SUPPLIED RECORDS:
════════

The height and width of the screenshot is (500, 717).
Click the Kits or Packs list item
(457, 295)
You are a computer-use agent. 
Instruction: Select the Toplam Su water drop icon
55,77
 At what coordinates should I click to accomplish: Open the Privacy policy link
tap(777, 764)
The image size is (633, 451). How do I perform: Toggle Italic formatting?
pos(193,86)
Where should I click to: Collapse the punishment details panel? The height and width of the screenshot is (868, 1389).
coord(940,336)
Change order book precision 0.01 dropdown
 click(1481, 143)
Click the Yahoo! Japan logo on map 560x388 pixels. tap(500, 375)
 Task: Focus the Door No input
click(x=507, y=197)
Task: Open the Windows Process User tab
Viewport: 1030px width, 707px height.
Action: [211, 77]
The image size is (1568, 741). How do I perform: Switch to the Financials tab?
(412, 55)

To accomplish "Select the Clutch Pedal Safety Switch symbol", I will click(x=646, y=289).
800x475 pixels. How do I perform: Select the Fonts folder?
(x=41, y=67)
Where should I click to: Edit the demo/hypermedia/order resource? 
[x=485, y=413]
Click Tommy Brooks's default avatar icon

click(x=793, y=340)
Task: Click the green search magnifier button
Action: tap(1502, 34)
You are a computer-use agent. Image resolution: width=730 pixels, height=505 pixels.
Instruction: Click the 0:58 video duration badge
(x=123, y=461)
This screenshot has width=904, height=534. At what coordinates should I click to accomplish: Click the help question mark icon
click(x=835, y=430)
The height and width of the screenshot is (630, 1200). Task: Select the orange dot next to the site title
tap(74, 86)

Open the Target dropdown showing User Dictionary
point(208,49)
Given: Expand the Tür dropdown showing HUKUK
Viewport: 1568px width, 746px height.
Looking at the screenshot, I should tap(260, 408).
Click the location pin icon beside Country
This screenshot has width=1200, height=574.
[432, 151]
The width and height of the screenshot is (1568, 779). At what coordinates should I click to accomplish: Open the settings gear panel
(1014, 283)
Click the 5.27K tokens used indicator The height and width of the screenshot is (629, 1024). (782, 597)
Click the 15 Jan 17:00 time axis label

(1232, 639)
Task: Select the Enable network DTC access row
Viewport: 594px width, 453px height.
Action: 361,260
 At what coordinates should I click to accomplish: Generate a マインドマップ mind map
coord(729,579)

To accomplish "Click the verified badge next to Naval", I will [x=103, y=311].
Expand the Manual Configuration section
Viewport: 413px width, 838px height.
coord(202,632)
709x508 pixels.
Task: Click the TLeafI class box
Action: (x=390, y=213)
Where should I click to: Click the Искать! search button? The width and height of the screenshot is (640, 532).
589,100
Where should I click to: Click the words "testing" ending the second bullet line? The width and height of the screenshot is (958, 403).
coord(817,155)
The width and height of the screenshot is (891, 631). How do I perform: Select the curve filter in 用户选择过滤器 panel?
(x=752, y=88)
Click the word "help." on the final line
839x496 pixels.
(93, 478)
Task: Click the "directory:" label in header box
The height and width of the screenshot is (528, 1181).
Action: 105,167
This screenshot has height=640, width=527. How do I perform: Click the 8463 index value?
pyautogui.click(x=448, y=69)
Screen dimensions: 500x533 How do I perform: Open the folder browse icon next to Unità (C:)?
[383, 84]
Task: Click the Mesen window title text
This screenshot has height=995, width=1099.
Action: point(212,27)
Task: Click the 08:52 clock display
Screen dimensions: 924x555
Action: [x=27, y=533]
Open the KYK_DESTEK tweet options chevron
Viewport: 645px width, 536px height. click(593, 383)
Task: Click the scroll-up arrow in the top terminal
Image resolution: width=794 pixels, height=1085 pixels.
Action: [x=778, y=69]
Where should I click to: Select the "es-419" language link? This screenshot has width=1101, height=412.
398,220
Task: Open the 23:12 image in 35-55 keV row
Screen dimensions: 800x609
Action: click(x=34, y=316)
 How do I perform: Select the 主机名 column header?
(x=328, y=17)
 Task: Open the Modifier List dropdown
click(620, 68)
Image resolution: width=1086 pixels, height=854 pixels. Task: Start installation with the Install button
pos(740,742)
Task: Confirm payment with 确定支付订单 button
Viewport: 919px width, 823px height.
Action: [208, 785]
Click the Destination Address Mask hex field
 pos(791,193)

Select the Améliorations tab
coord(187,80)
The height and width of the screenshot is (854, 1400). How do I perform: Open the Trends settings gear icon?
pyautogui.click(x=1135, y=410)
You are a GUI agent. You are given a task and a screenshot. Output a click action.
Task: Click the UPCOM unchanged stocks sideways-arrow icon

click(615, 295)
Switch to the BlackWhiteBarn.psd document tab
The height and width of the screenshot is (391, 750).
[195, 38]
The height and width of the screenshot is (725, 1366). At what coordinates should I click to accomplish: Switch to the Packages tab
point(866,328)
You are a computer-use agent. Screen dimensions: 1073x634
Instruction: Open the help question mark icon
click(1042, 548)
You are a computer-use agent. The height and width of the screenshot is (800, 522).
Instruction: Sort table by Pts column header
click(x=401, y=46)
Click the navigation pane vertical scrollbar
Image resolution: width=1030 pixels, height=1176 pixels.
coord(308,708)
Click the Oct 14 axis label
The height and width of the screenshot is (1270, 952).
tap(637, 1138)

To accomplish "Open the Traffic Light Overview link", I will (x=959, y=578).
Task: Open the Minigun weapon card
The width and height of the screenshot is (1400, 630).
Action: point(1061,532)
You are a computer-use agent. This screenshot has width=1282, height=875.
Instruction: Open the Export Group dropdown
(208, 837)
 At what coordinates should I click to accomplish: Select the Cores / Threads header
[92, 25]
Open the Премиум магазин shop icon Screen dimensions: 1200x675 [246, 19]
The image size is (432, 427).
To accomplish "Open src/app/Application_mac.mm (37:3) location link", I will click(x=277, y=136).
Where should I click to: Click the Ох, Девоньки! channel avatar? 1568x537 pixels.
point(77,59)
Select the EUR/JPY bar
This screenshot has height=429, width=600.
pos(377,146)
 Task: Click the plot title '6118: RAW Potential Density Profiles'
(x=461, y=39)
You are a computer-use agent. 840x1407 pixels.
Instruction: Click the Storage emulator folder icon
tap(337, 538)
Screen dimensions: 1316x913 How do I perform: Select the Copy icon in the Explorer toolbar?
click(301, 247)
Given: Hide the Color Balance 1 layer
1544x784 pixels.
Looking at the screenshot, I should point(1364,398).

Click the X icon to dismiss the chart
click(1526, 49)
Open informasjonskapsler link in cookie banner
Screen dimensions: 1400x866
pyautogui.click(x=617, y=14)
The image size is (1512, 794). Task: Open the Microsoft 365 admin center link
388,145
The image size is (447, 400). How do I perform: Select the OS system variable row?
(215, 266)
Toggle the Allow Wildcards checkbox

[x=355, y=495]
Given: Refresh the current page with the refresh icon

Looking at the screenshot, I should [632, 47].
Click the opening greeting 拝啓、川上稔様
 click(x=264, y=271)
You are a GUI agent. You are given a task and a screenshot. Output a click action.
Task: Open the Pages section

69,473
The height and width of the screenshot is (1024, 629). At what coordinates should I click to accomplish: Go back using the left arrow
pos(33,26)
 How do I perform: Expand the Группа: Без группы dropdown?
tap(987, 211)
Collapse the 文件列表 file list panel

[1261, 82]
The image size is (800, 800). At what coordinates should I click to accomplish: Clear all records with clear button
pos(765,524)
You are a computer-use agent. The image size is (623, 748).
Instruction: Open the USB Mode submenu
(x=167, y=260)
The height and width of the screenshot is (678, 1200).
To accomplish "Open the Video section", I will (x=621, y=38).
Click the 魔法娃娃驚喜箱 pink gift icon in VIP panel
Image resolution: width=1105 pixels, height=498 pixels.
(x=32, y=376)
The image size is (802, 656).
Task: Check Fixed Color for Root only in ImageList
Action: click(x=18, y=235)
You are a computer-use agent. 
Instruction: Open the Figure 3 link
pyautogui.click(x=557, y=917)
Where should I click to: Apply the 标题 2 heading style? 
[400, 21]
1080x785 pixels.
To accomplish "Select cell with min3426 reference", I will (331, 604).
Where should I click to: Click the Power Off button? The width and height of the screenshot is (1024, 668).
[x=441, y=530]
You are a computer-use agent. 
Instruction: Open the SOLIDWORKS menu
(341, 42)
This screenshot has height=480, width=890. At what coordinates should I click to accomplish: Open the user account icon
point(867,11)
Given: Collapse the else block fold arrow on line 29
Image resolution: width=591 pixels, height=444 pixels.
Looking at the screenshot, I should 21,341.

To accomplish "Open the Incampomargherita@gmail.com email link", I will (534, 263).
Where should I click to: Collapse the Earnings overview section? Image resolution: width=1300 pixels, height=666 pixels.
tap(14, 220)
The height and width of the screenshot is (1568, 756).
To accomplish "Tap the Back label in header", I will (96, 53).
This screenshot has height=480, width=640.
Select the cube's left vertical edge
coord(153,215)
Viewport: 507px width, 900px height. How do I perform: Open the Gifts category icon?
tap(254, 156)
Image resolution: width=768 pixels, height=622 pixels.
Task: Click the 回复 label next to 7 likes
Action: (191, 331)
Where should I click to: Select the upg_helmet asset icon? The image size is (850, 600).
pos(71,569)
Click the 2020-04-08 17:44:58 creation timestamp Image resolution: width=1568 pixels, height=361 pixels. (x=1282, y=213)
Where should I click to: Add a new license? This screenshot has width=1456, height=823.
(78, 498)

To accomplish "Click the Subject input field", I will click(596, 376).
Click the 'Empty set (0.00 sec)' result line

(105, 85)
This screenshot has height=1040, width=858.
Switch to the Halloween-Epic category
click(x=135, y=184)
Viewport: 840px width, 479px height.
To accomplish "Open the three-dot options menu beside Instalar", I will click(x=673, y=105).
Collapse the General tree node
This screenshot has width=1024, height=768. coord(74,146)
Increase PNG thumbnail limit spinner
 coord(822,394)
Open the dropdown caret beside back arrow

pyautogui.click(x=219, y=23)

════════

TASK REQUIREMENTS: Copy each line of the listing above that contains the word "computer".

RESULT:
You are a computer-use agent. 
You are a computer-use agent. Image resolution: width=730 pixels, height=505 pixels.
You are a computer-use agent. Screen dimensions: 1073x634
You are a computer-use agent. The height and width of the screenshot is (800, 522).
You are a computer-use agent. This screenshot has width=1282, height=875.
You are a computer-use agent. 840x1407 pixels.
You are a computer-use agent. The image size is (623, 748).
You are a computer-use agent. 
You are a computer-use agent. 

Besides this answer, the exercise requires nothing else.